New York-based designer Misha Nonoo also pioneered a new selling model, having switched to an on-demand manufacturing model over a year ago. Her ambition was to create an operation fit for a modern fashion label.

“Wholesale wasn’t working from a business perspective and it wasn’t in line with my aspirations towards sustainability. So we completely upended our supply chain, manufacturing each piece on demand when our customers placed an order,” she said. “It’s a much leaner way of doing business and therefore definitely helps brands become profitable quicker. Just the fact that we don’t have loads of inventory at the end of a season makes a world of a difference to our bottom line.”

Not having presence in department stores can ensue less visibility for a brand. But according to Nonoo, controlling the channels can equally benefit from direct interaction with the consumer, keep price points slightly lower and offer more personalized services.
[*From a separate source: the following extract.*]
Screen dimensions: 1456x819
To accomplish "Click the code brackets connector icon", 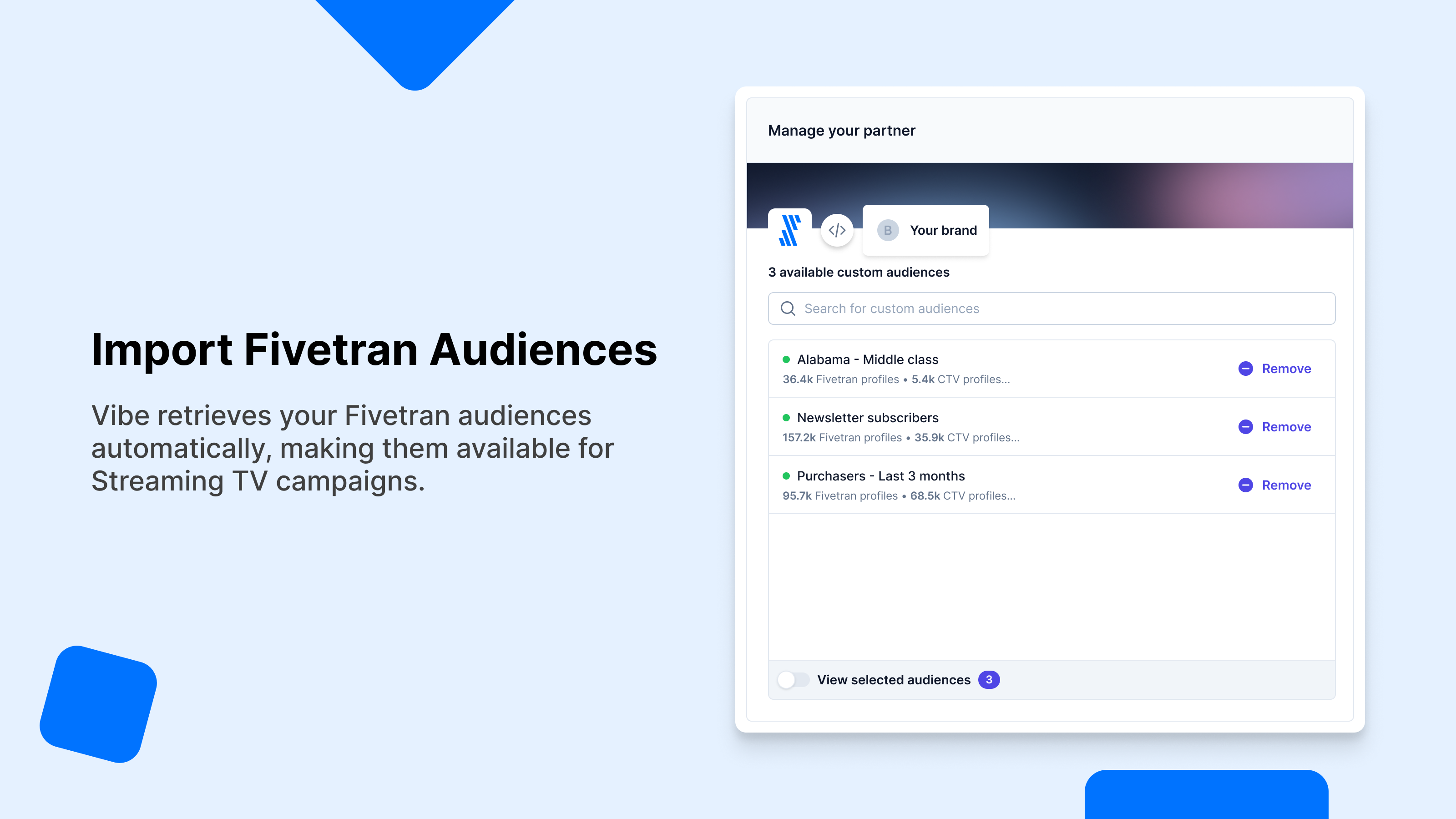I will coord(837,230).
Misha Nonoo offers on-demand production. 

“Our whole approach is much more consumer-focused and we can now make use of hyper-targeting. We have a very clear insight into our customer database and can target them with relevant ads or newsletters,” added the designer.

Footwear label Bionda Castana followed a similar path when it relaunched last month. The brand now offers four shoe styles for preorder every month, customers can place orders online on the first week of every month and the remaining three weeks are dedicated to production. Orders are then shipped directly from the brand’s manufacturing partner in Italy straight to the customer.

The idea was to create “a luxury, no-waste offering” and cater to customers’ ongoing appetite for the brand’s signature styles, said Natalia Barbieri, the brand’s cofounder. “It allows us not to be holding onto stock or making styles that don’t sell and people don’t want. It’s apparent that product doesn’t get enough shelf life and that’s why past styles are selling out on Vestiaire Collective.”